Pakar politik lain, Hendri Satrio memberi pandangan tentang bagaimana membaca sikap Anies terhadap kepemimpinan Jokowi dalam aksi baca buku. Hendri melihat sejumlah kemungkinan. Pertama, Anies menyiratkan kekhawatiran akan demokrasi yang makin tergerus. Pesan itu bisa saja ditujukan Anies untuk Jokowi atau pemimpin negara lain, termasuk dirinya sendiri.

"Pertama, (pesan Anies) jangan sampai kemudian demokrasi itu mati di Indonesia. Kedua, pesan yang disampaikan juga bahwa dirinya selain sebagai gubernur juga akademisi. Ya, yang sederhana gitu. Kemudian berlatar belakang Islam. Dia kan mau kasih tahu seperti itu. Tapi kalau pertanyaannya apakah itu sindiran, ya bisa juga nyindir. Itu karena buku yang dia baca dan mendadak viral itu sebetulnya kan bukan hal baru. Bung Hatta juga pernah nulis saat dia mengkritisi kebijakan Soekarno di tahun 60-an," kata akademisi Universitas Paramadina itu kepada VOI.
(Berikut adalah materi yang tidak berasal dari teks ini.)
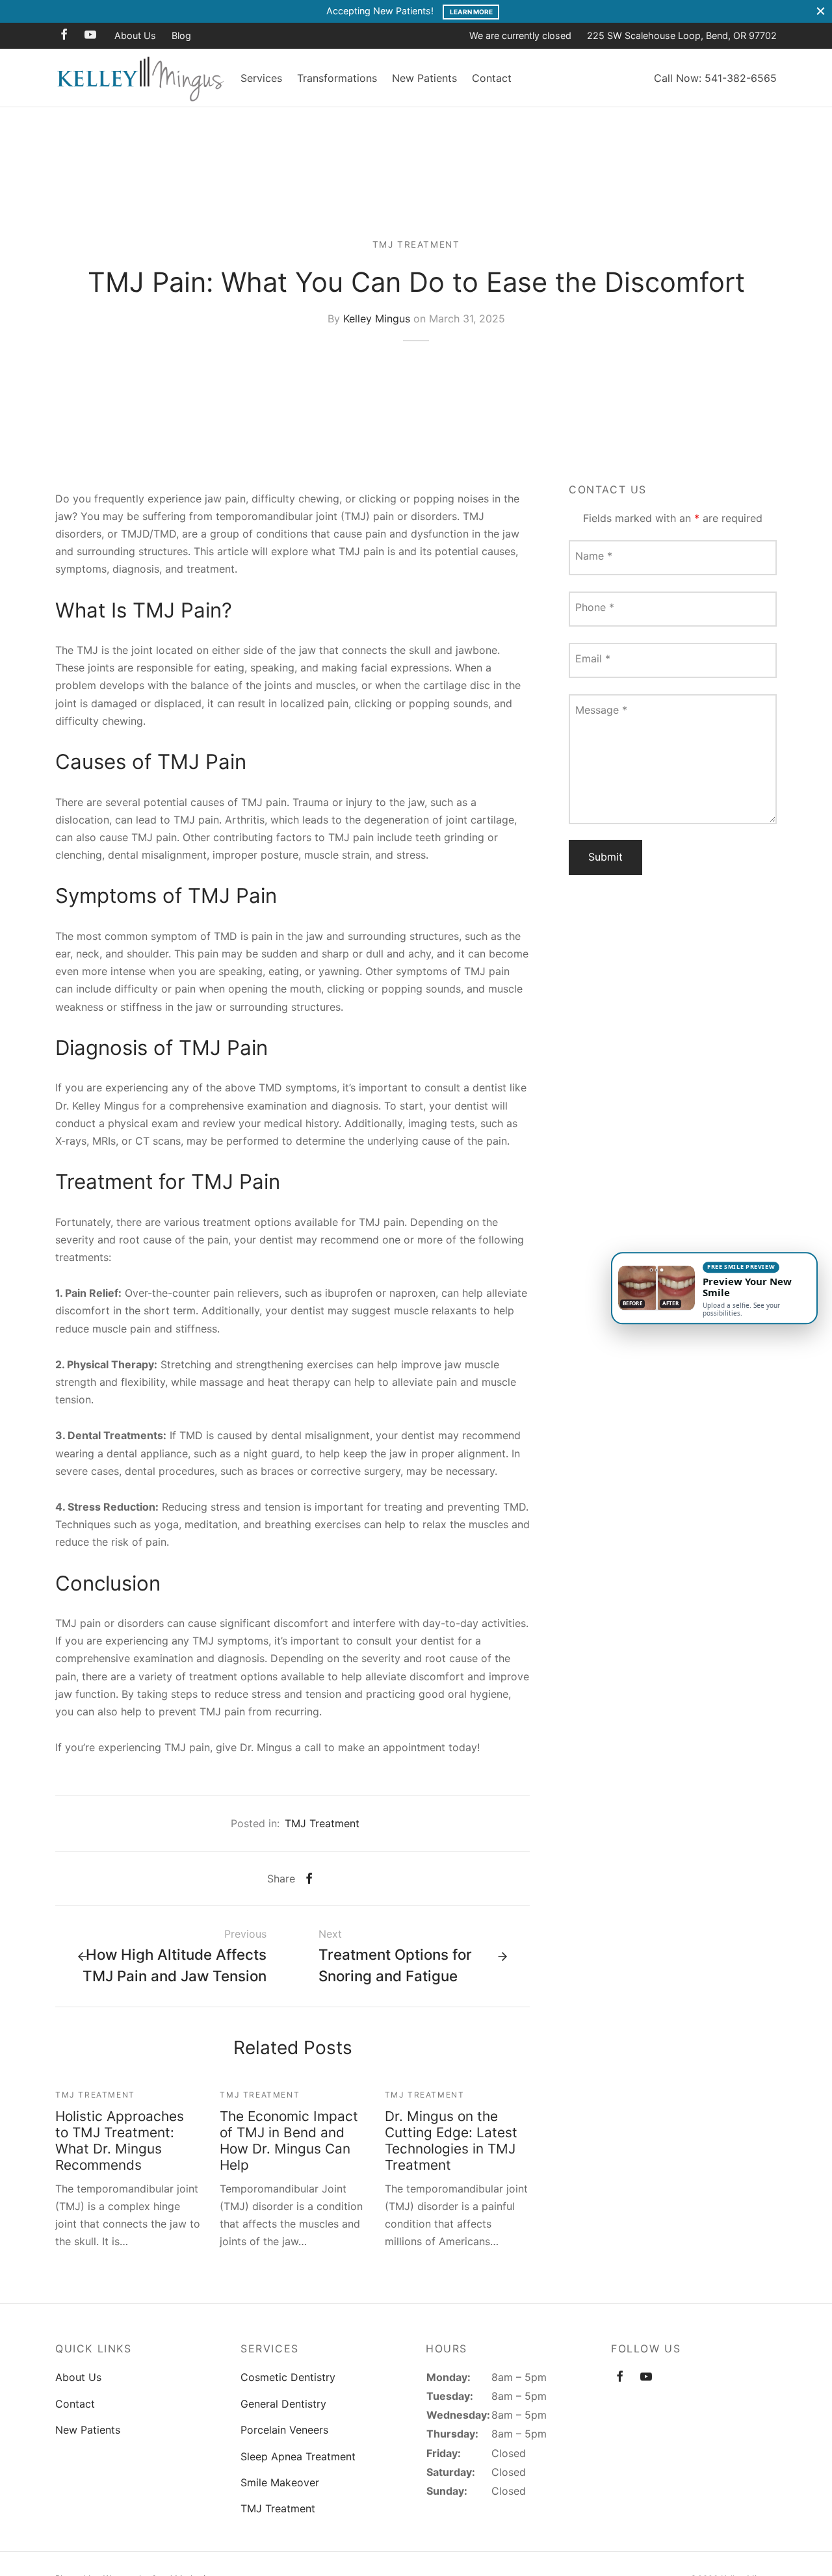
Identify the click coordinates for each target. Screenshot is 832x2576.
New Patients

Demokrasi, kata Ujang maupun Hendri memang membawa konsekuensi. Negara demokrasi harus memiliki ruang yang luas bagi kritik. Negara demokrasi juga harus memiliki pemerintahan yang mampu mendengar karena kekuasaan sebuah negara demokrasi berada di tangan rakyat.

"Oleh karena itu, ketika kita sudah memilih demokrasi sebagai sistem politik. Maka perbedaan pendapat itu sekencang apapun dia, seberat apapun pihak yang mengkritik pemerintah, itu tetap harus dihargai sebagai bagian daripada proses berdemokrasi dengan baik," kata Ujang.
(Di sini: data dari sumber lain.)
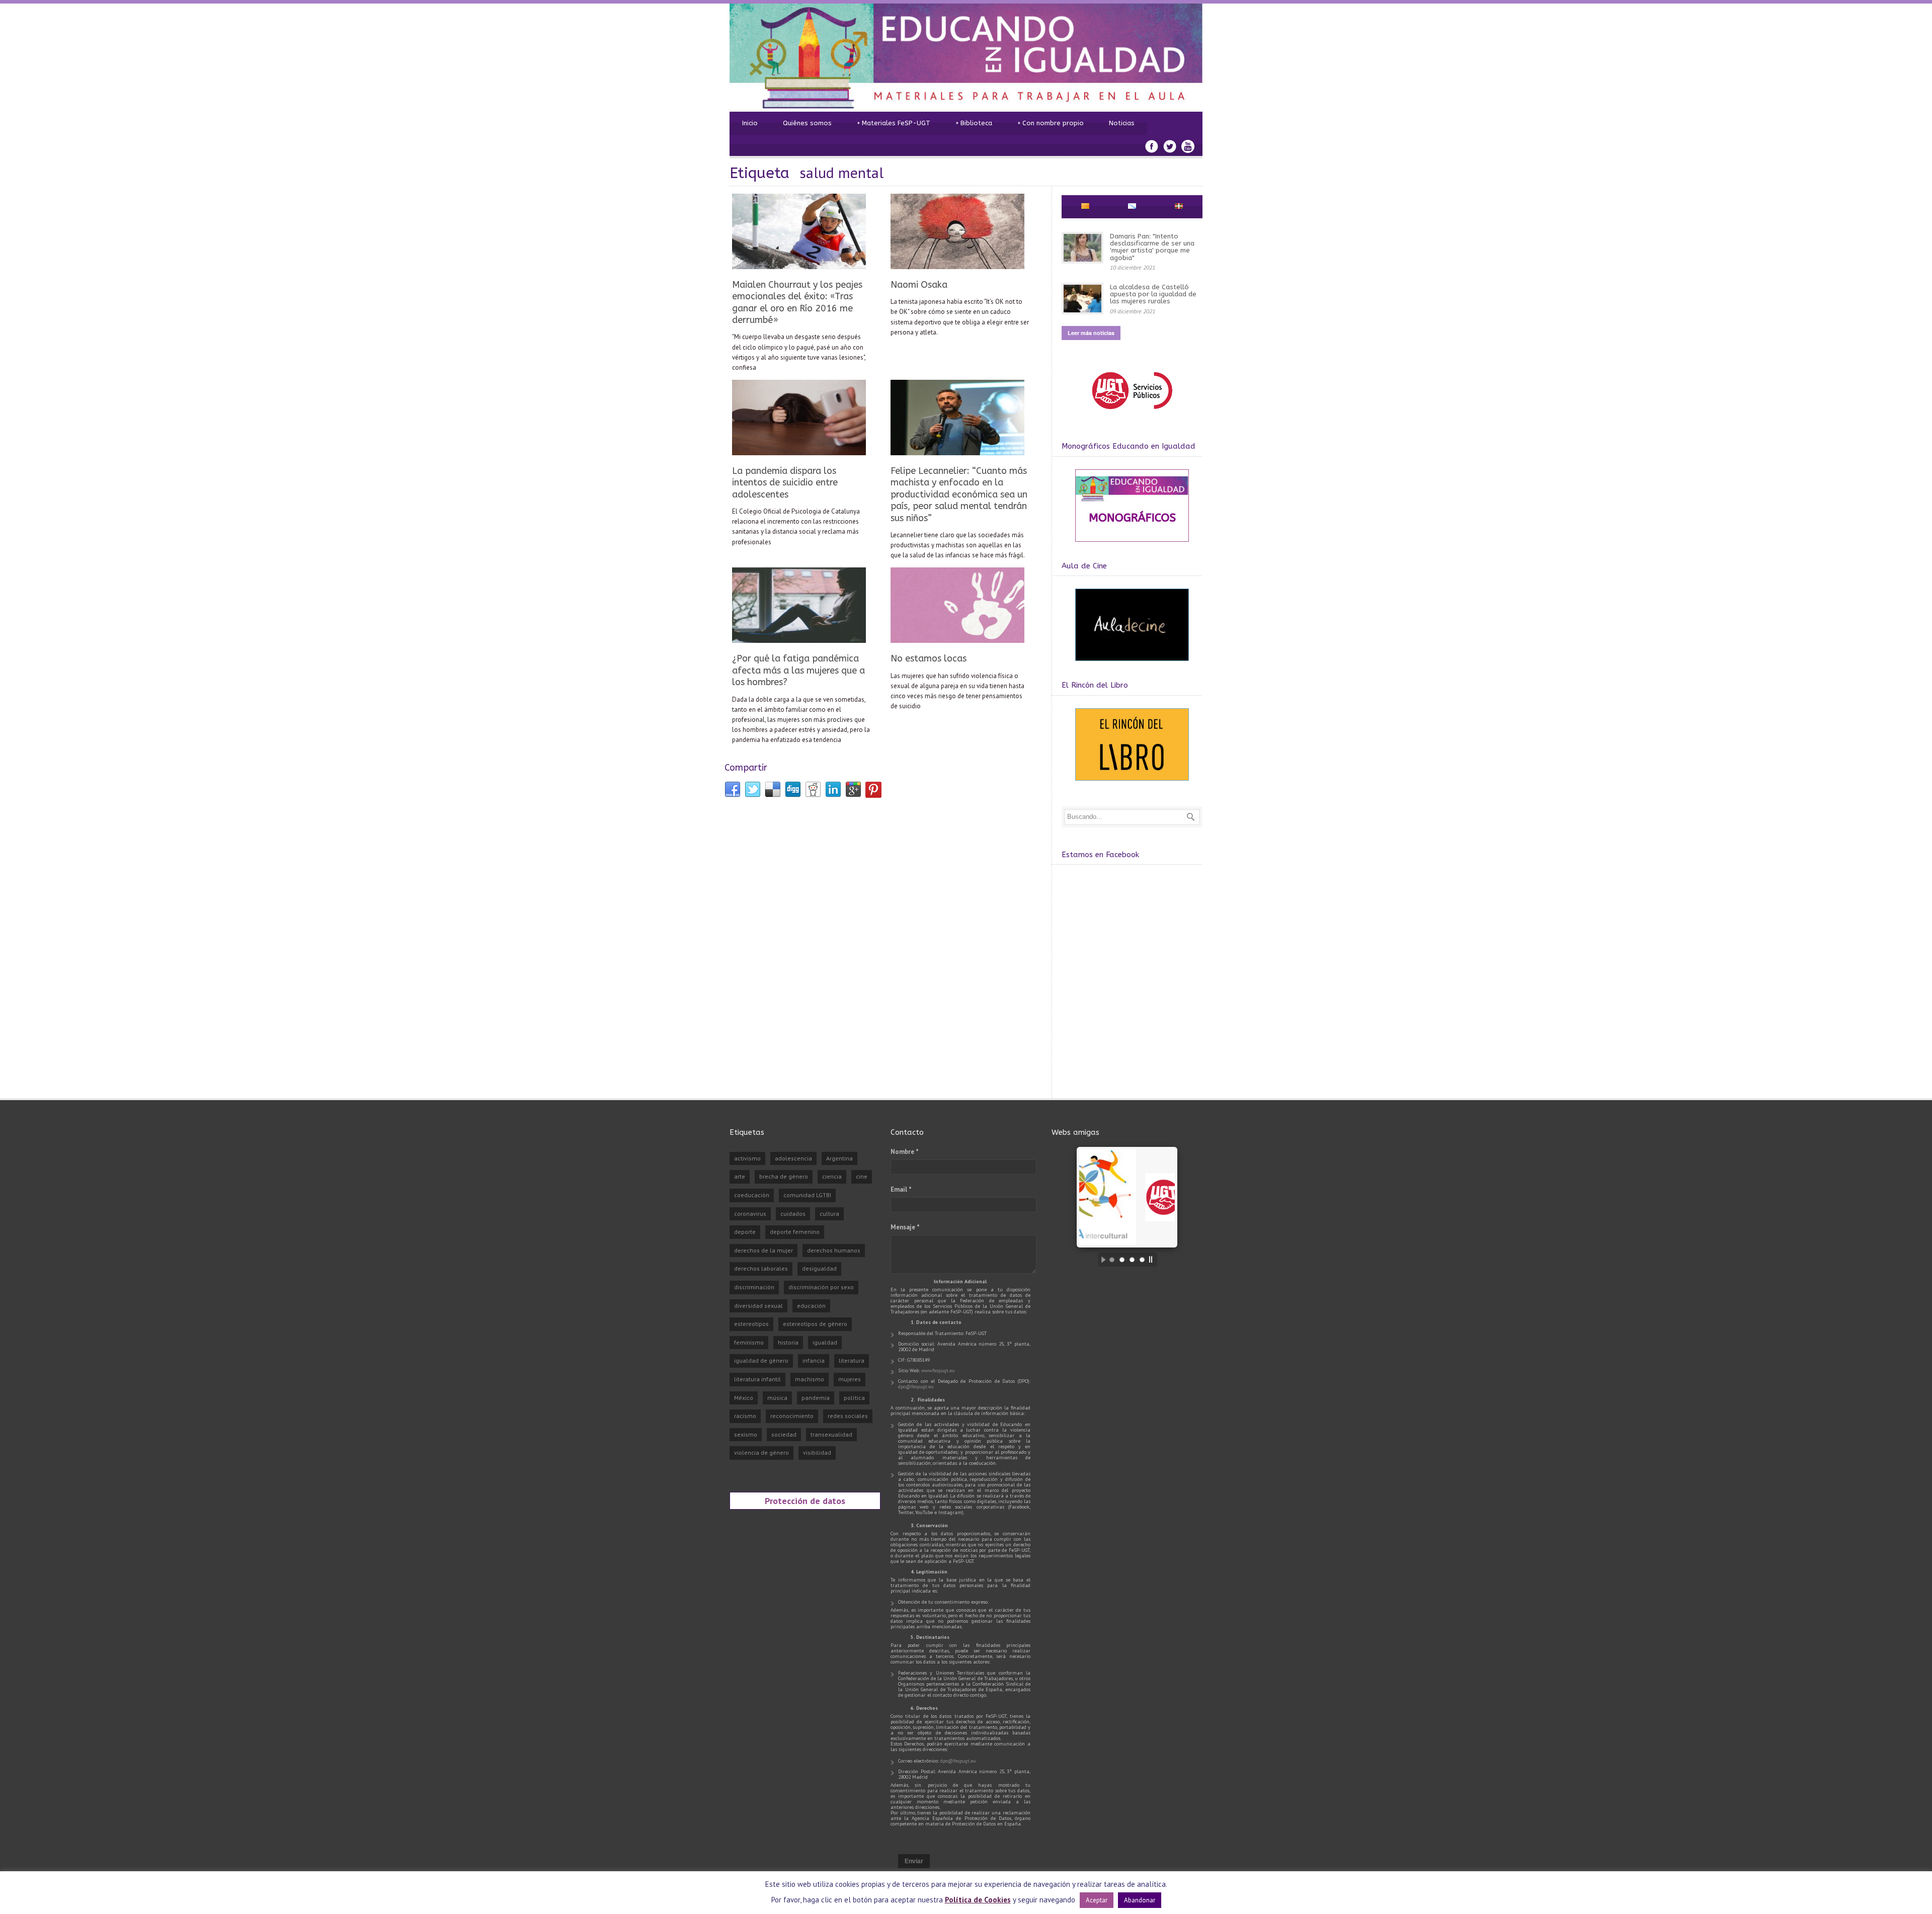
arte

"Jadi, menurut saya ialah salah satu keindahan demokrasi adalah apa yang dilakukan oleh Anies, sehingga apa yang dilakukan oleh Anies, tidak kemudian serta merta menjadi dijawab dengan keras, tetapi dibiarkan sebagai kembang demokrasi," Hendri.

Sebuah dongeng

Bagi negara demokrasi, otoritarian adalah musuh besar. Buku How Democracies Die memberi masukan kepada pembaca soal bagaimana mencegah pemimpin populis nan otoriter untuk dapat berkuasa kembali. Salah satu keunggulan buku ini adalah kisah-kisah yang diilustrasikan secara baik.

Untuk mendapat gambaran bagaimana pemimpin otoriter menunggangi sistem demokrasi, penulis telah menceritakan kisah berjudul The Horse, the Stag and the Hunter (Aesop’s Fables). Mereka bahkan menjadikan kisah tersebut sebagai pembuka buku. Hal itu agar pembaca paham bagaimana demokrasi bisa runtuh. Berikut kisahnya:

Sebuah pertengkaran terjadi di antara seekor kuda dan rusa jantan. Si kuda datang kepada pemburu untuk meminta bantuan mengalahkan rusa. Si pemburu bilang, “Oke, saya akan bantu kamu mengalahkan rusa, asalkan kamu izinkan aku memasang sepatu besi di antara jarimu dan aku akan mengendalikanmu dengan tali kekang dan pelana ini ditaruh di punggungmu, supaya aku bisa stabil memandumu mengejar musuh.”

Si kuda setuju dengan semua permintaan pemburu dan rusa pun akhirnya dikalahkan. Kuda meminta pemburu untuk melepas semua yang telah dipasang di tubuhnya, tapi si pemburu bilang, "Wow tidak bisa secepat itu kawan. Sekarang aku sudah memacumu dalam kendaliku dan aku memutuskan untuk tetap seperti itu.”